Los colores del tiempo:
La mañana comenzó con la proyección de Los colores del tiempo, La venue de l’avenir, dirigida por Cédric Klapisch, ese cineasta francés que siempre parece filmar con los ojos del alma y el ritmo de un violín alegre. La película juega con dos líneas temporales: el final del siglo XIX y el presente en 2025. Una joven campesina viaja a París para conocer a su madre; cada mes recibe misteriosamente cien francos de un abogado, hasta que el deseo de saber quién es realmente la lleva a desenterrar secretos familiares.
En el presente, otro grupo de personajes, enfrentados a la venta de una casa rural condenada por la expansión de un centro comercial, vive un proceso similar: reencontrarse con los orígenes, reconciliarse con el pasado y entender de dónde viene la fuerza que los sostiene.
Es una película colorista, vital y llena de ternura, en la que destacan las interpretaciones de Cécile de France, deliciosa en un papel secundario, y Sara Giraudeau, siempre convincente y magnética.
También brillan Vincent Macaigne, en su registro más alegre, y Abraham Wapler, completando un reparto tan coral como encantador.
Una película que se ve con una sonrisa, que invita a creer en la familia y en los hilos invisibles que unen generaciones.
Todos los lados de la cama
A mediodía, el festival se tiñó de humor español con Todos los lados de la cama, dirigida por Samantha López Speranza.
Esta cinta se presenta como una secuela directa de las célebres comedias de los 2000, El otro lado de la cama (2002) y Los dos lados de la cama (2005).

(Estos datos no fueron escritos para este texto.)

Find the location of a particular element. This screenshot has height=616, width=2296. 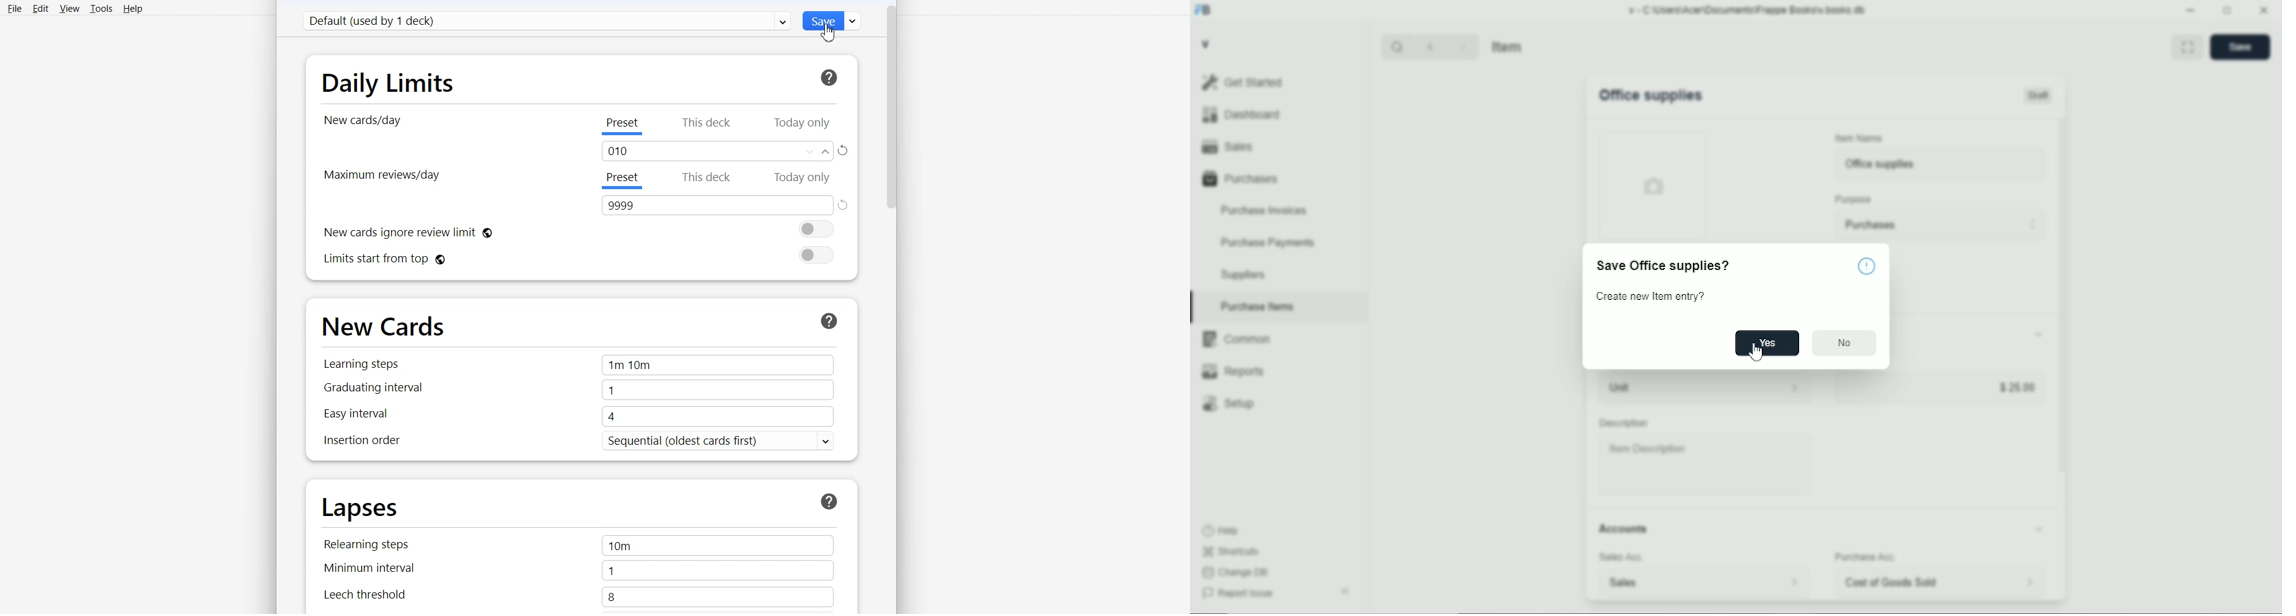

report issue is located at coordinates (1238, 593).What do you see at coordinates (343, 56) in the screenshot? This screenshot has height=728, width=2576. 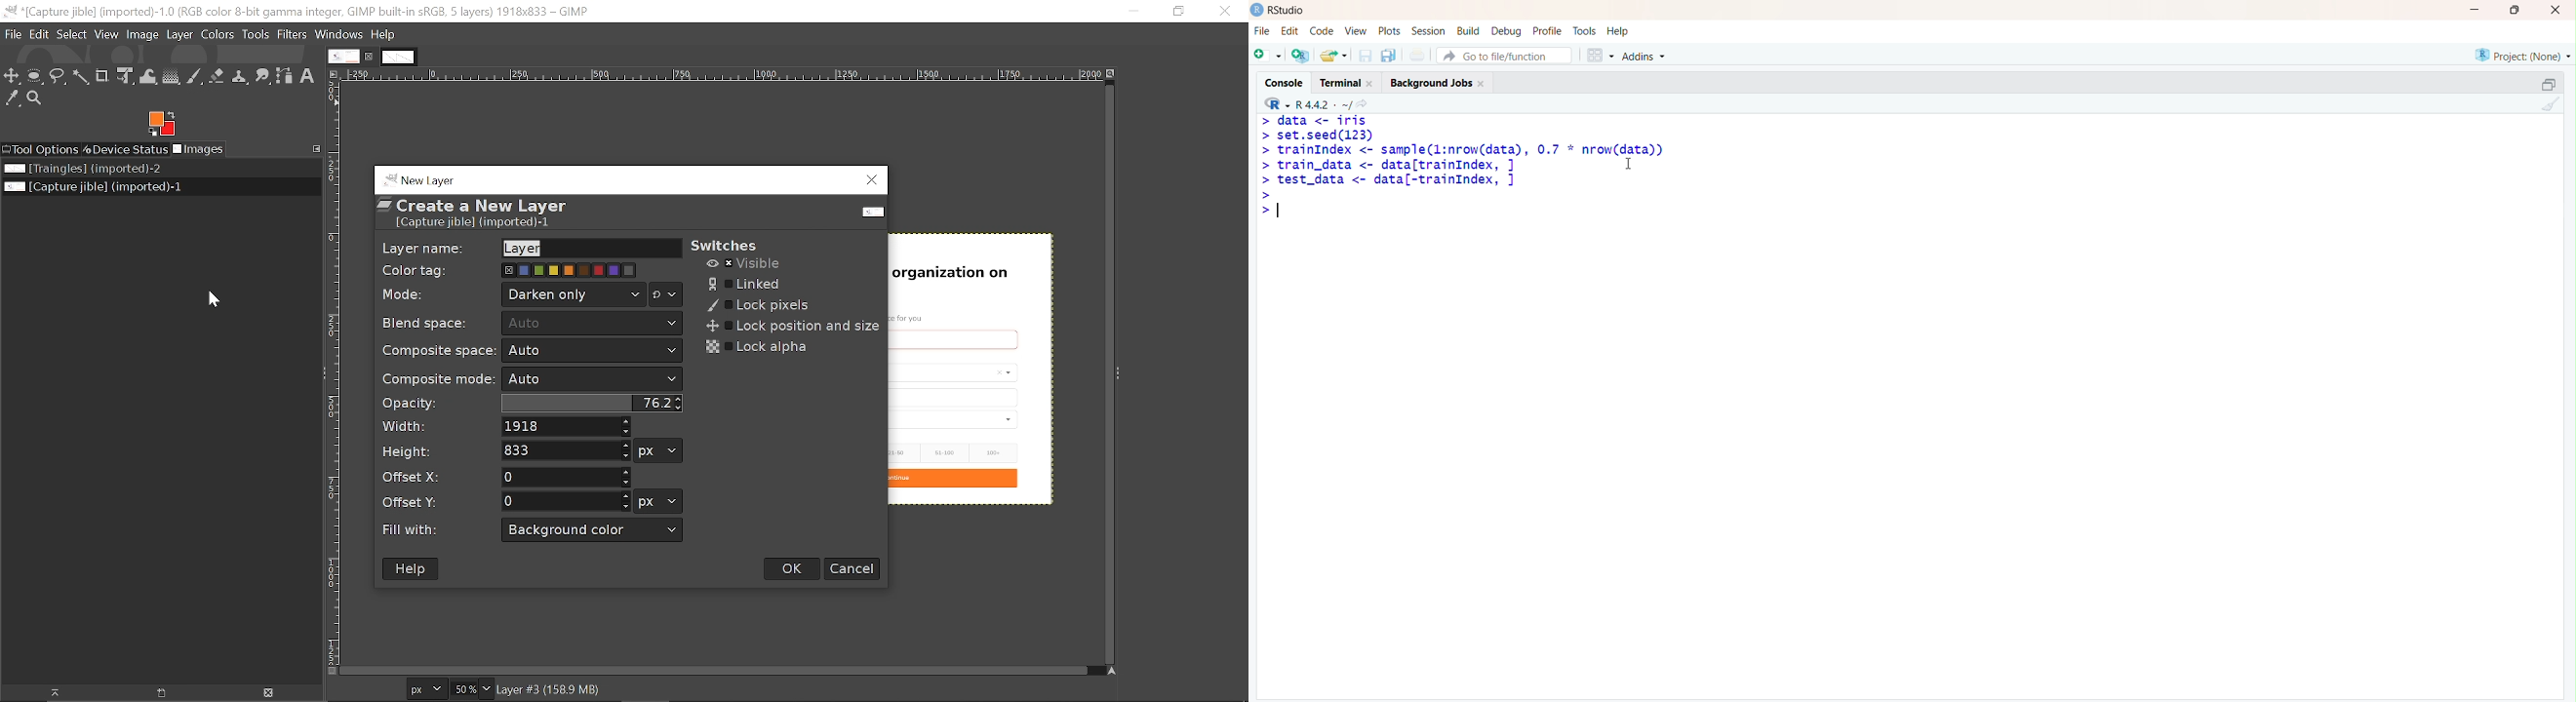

Vuelven los personajes, ahora envejecidos pero igual de desorientados, interpretados porErnesto Alterio (sensacional)Pilar Castro, María Esteve, Alberto San Juan, Guillermo Toledo, Secun de la Rosa y Nathalia Verbeke. Solo falta Paz Vega, cuya ausencia se nota, aunque el nuevo elenco joven aporta aire fresco.
Los hijos de aquellos protagonistas repiten los errores sentimentales de sus padres, y la trama se enciende con una boda temprana que desata el caos familiar y sexual.
Los jóvenes, interpretados por Jan Busaderas (que no termina de convencer) y Lucía Caravallo (voluntariosa, pero flojita), encarnan ese relevo generacional que mezcla ingenuidad y vértigo.
El resultado es una película ligera, muy divertida y sin pretensiones trascendentales, de esas que se disfrutan con palomitas y buena compañía. Una comedia coral con sabor a reencuentro y guiños nostálgicos a toda una generación.
La confesión, de Costa-Gavras
La tarde trajo un salto brutal de tono. En la sección de homenajes, el festival recuperó La confesión (L’Aveu, 1970), de Costa-Gavras, proyectada en una copia restaurada que hizo temblar la sala.
El film, protagonizado por Yves Montand y Simone Signoret, con guion del español Jorge Semprún, adapta el libro homónimo de Arthur London, sobreviviente de las purgas estalinistas. La historia se centra en los procesos de Praga de 1952, cuando los disidentes comunistas fueron acusados, torturados y obligados a confesar crímenes absurdos en nombre de la ideología.
Es una película seca, intensa, sofocante, donde el diálogo no da tregua y la voz en off acorrala al espectador. Una obra de una densidad intelectual apabullante, que exige atención y estómago, pero recompensa con una profunda reflexión sobre el poder, la traición y el absurdo del totalitarismo. Sales del cine agotado pero conmovido, y eso siempre es buena señal.
Un paseo bajo la luna sevillana
Tras semejante jornada emocional, nada mejor que salir a respirar Sevilla. Las calles del centro estaban tomadas por una procesión inesperada: la Hermandad de la Virgen del Amparo, que desfilaba con solemnidad y música entre los aplausos del público.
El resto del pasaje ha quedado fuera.